Settling into your meditation posture (however that looks for you), start closing the eyes or softening the gaze. Mentally relax any tension you are holding in your body. As you allow your body to begin to relax, focus your attention on your breath. Feeling the gentle expansion and contraction of your belly like a balloon filling with air, as you take each breath in and each breath out. See if you can follow an entire breath from the start of the inhale all the way through your exhale. Doing this for even just a few minutes will begin to bring a sense of calm and relaxation to both your body and mind.

Focus on your Breath:

As your body becomes more relaxed, keep focusing on your breath and the sensation of the breath moving throughout your body. The coolness of the breath as it flows in, and the warmth of the breath as it flows out. The gentle wave of the breath moving through your body without any effort or control on your part. Rather than trying to control or alter your breath, simply observe the natural flow of each in-breath and out-breath. Each time your mind wanders away from your breath, gently bring yourself back to your breath. Allow yourself the permission to let everything else go.
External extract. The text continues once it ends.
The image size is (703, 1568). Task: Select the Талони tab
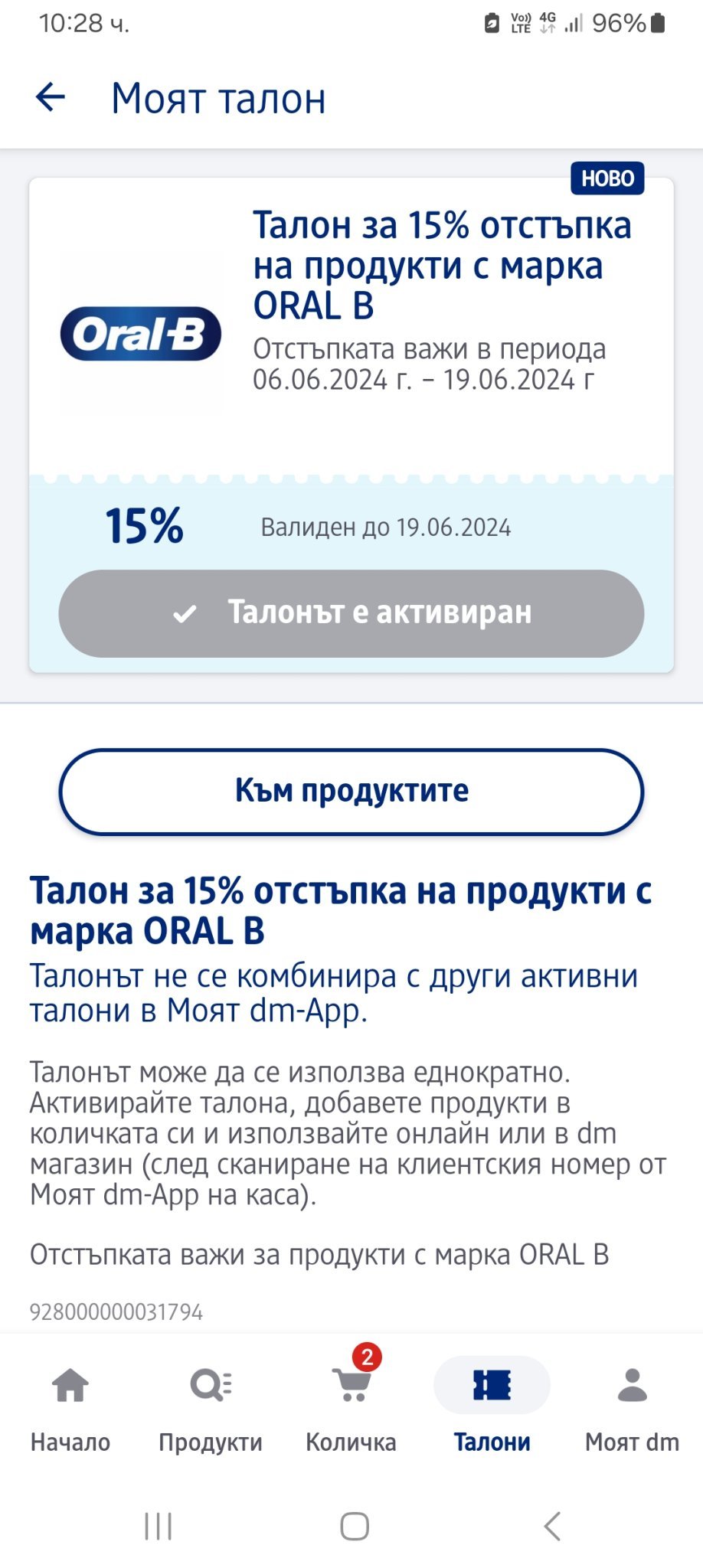[x=492, y=1410]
Practice Gentle Acceptance:

It’s important to become comfortable with your meditation practice and to allow yourself to be in all of the ways that you are without judgement, embarrassment or shame. As you observe your breath, gently accept whatever thoughts and emotions come up and watch as they pass through your mind. Do not try to stop thinking, as this is impossible. Meditation is not a lack of thinking. It is just a space from constantly following our thoughts, allowing us the time to choose which thoughts to follow and engage in.